The problem: An exact repeat is needed of the lines from the one with "Screen dimensions: 561x374" through the last line of the data below. Please omit the pictures.

(Collection entries)

+++++

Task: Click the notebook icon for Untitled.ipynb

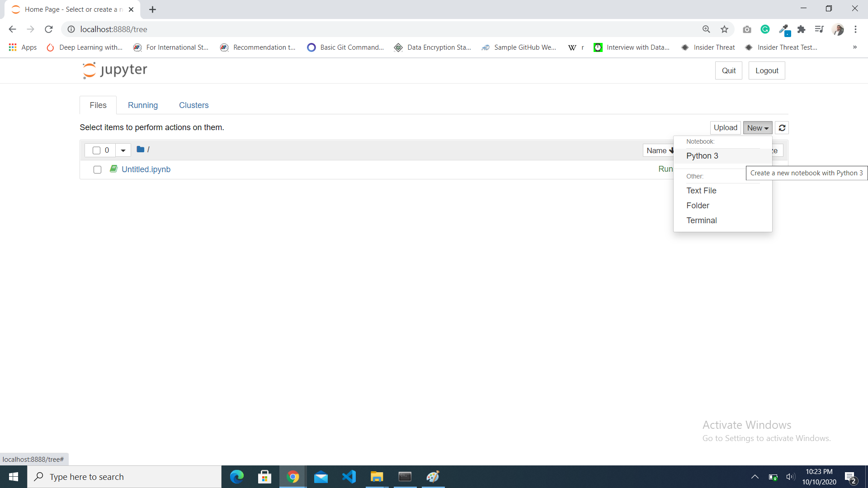Action: (x=113, y=169)
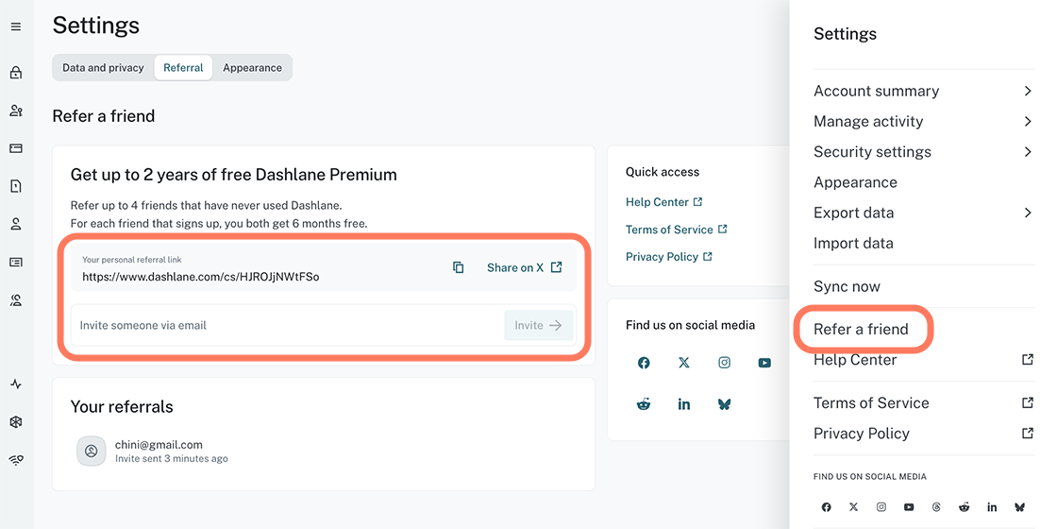Click Share on X link

pyautogui.click(x=524, y=267)
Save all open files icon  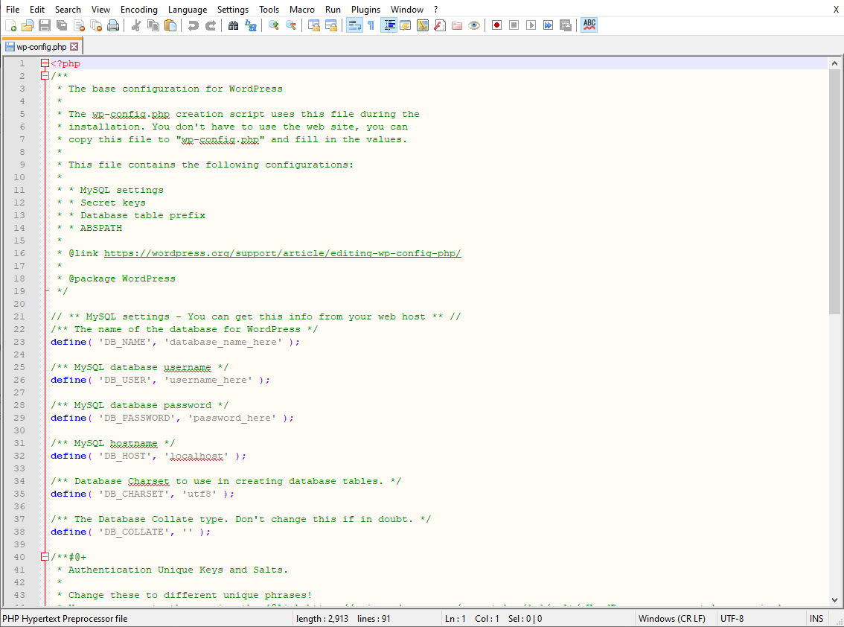60,25
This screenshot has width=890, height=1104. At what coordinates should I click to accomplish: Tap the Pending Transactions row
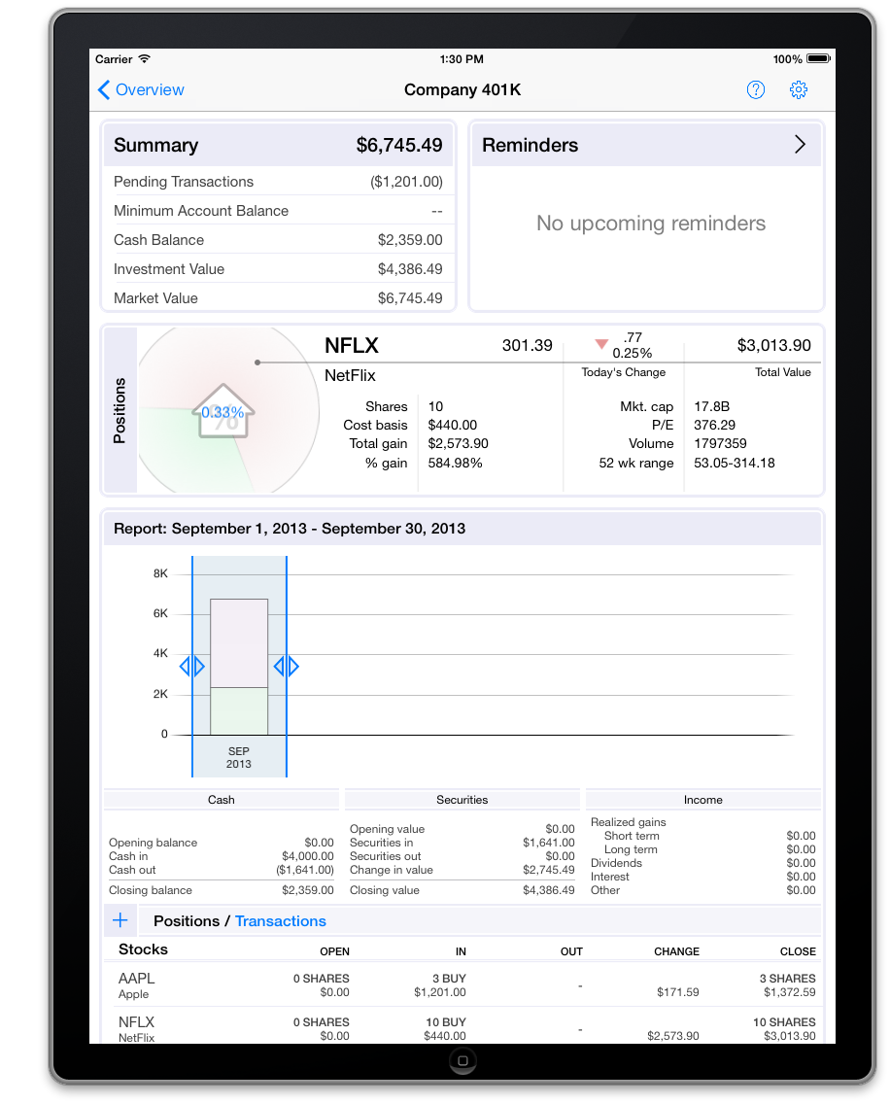click(x=278, y=182)
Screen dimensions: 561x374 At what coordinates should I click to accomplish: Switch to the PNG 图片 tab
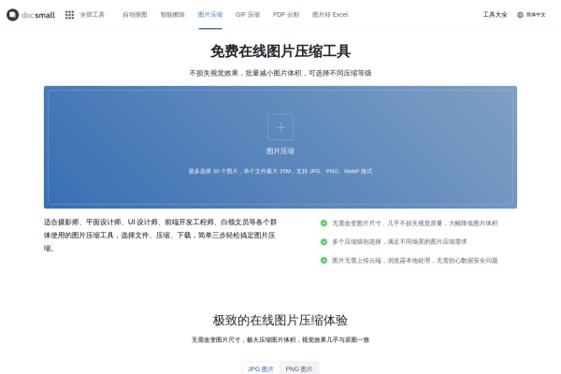click(299, 368)
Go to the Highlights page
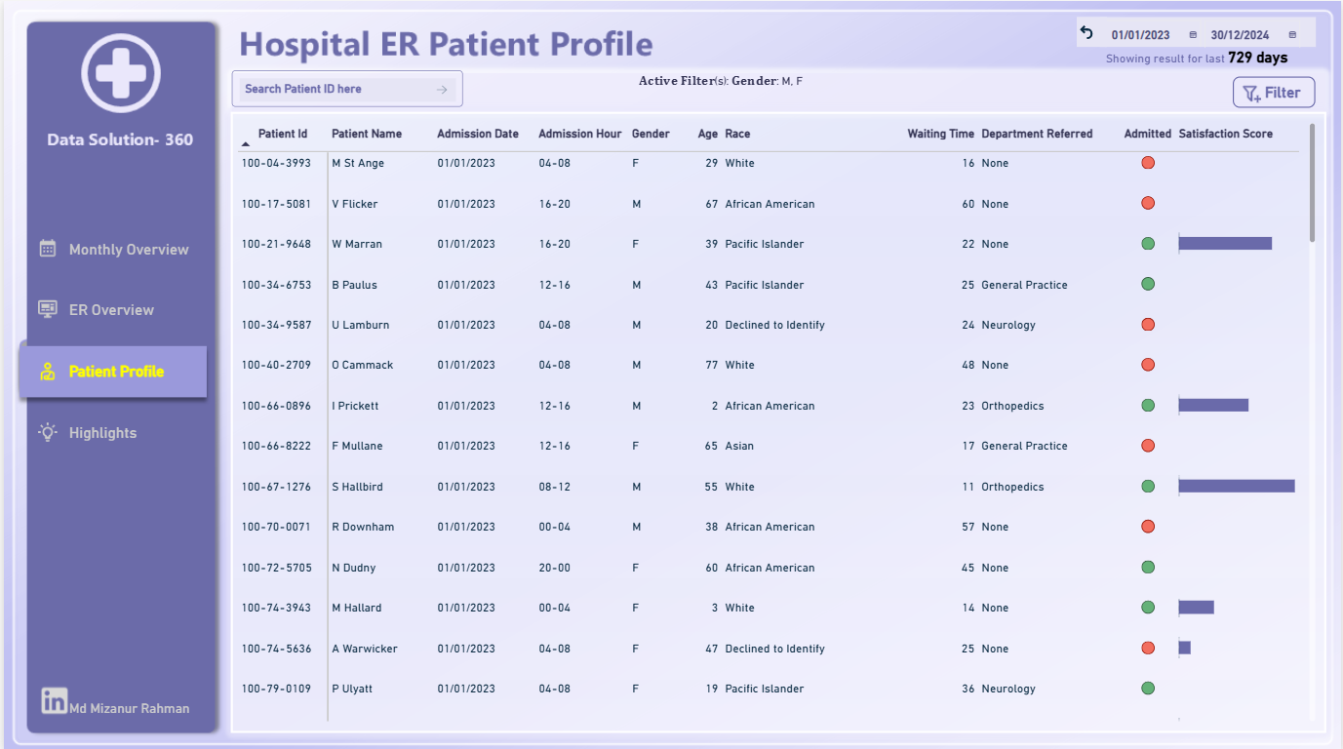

+++++

Completed exercise:
Screen dimensions: 561x374 At what coordinates should I click to accomplish: Switch to the PNG 图片 tab
click(299, 368)
Go to the Highlights page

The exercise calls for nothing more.